Heya,
Here’s a code file ex1.jl
that does what it’s supposed to when I run julia ex1.jl
:
module MWE
export gen_complicated_thing, do_para
function complicated_helper()
return Dict()
end
function gen_complicated_thing(i)
d = complicated_helper()
d[i] = i
return d
end
function do_para(n, numprocs) # numprocs doesn't do anything in this example
arr = []
for i in 1:n
g = gen_complicated_thing(i)
push!(arr, g)
end
return arr
end
end
using .MWE
println(gen_complicated_thing(19283)) # just checking gen_complicated_thing works
println(do_para(10, 2))
However, I want to parallelize the do_para
function (none of the data depends on each other, so doing so is “trivial”).

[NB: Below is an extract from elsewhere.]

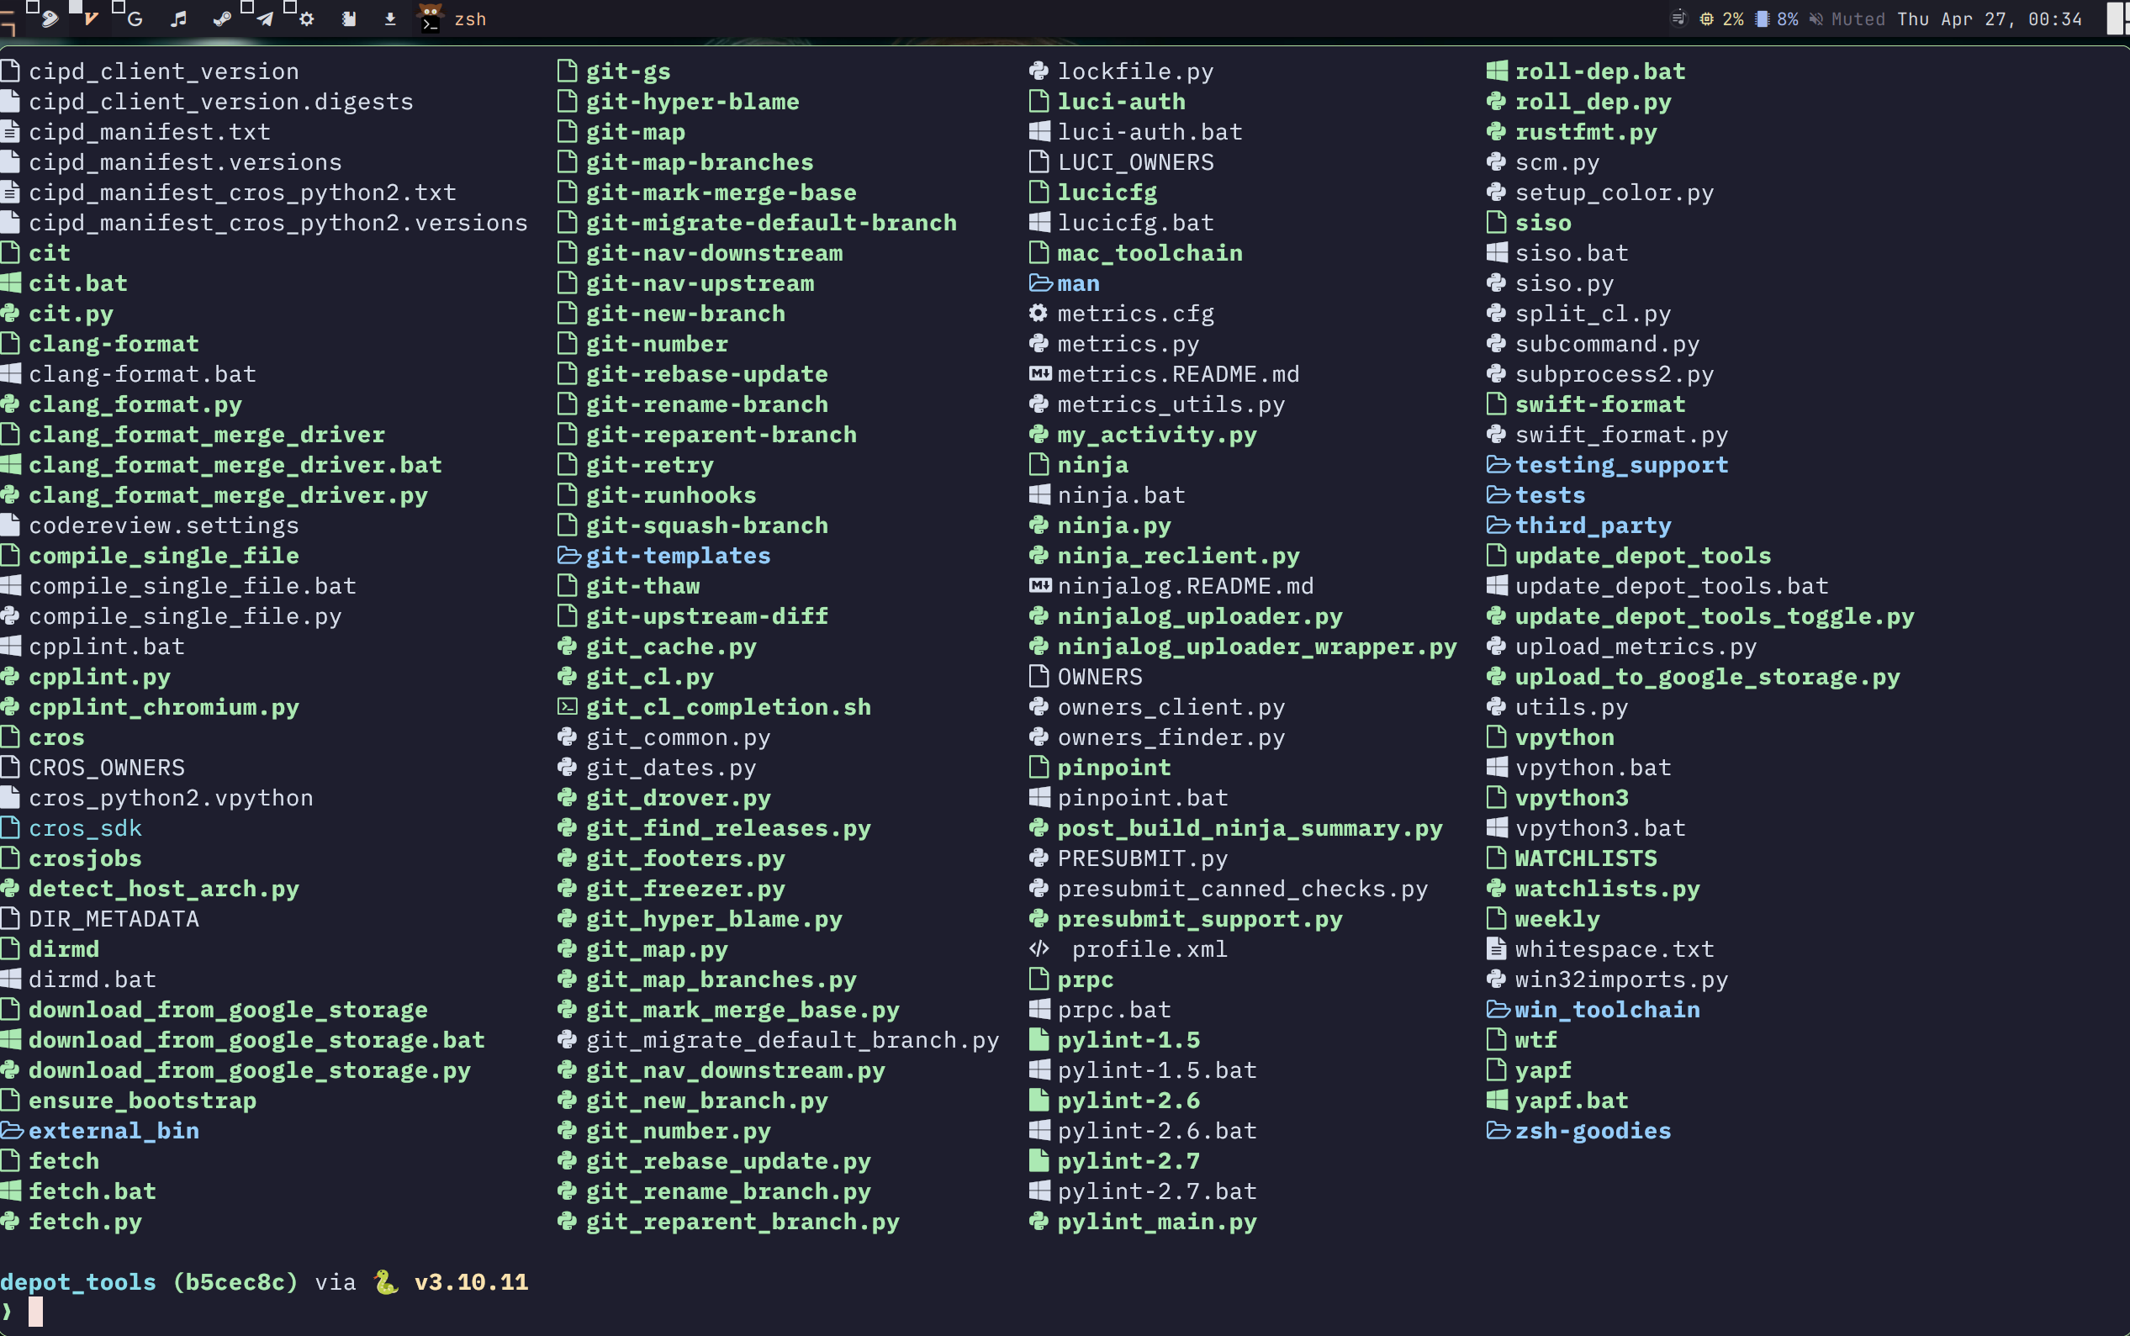The height and width of the screenshot is (1336, 2130).
Task: Open the download arrow workspace tag
Action: [390, 19]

If I don’t set the numprocs inside the function and didn’t want a module, I could have a file ex2.jl
:
using Distributed
addprocs(2)
@everywhere function complicated_helper()
return Dict()
end
@everywhere function gen_complicated_thing(i)
d = complicated_helper()
d[i] = i
return d
end
function do_para(n, numprocs) # numprocs doesn't do anything in this example
arr = pmap(gen_complicated_thing, 1:10)
return arr
end
println(gen_complicated_thing(19283)) # just checking gen_complicated_thing works
println(do_para(10, 2))
But this is not what I want.
So my question is, how do I set up my module to use addprocs
and pmap
inside do_para
? I have to addprocs
before @everywhere
right? Do I need to reload a part of the module inside do_para
so I can @everywhere
what I need or something? Or is there another approach using something other than pmap
?
Edit:
I could use Threads.@threads
and julia -t 2 ex1.jl
or something similar, but I would really like to specify the number of threads/processes inside the function.
function do_para(n, numprocs) # numprocs doesn't do anything in this example
arr = Array{Any}(undef, n)
Threads.@threads for i in 1:n
g = gen_complicated_thing(i)
arr[i] = g
end
return arr
end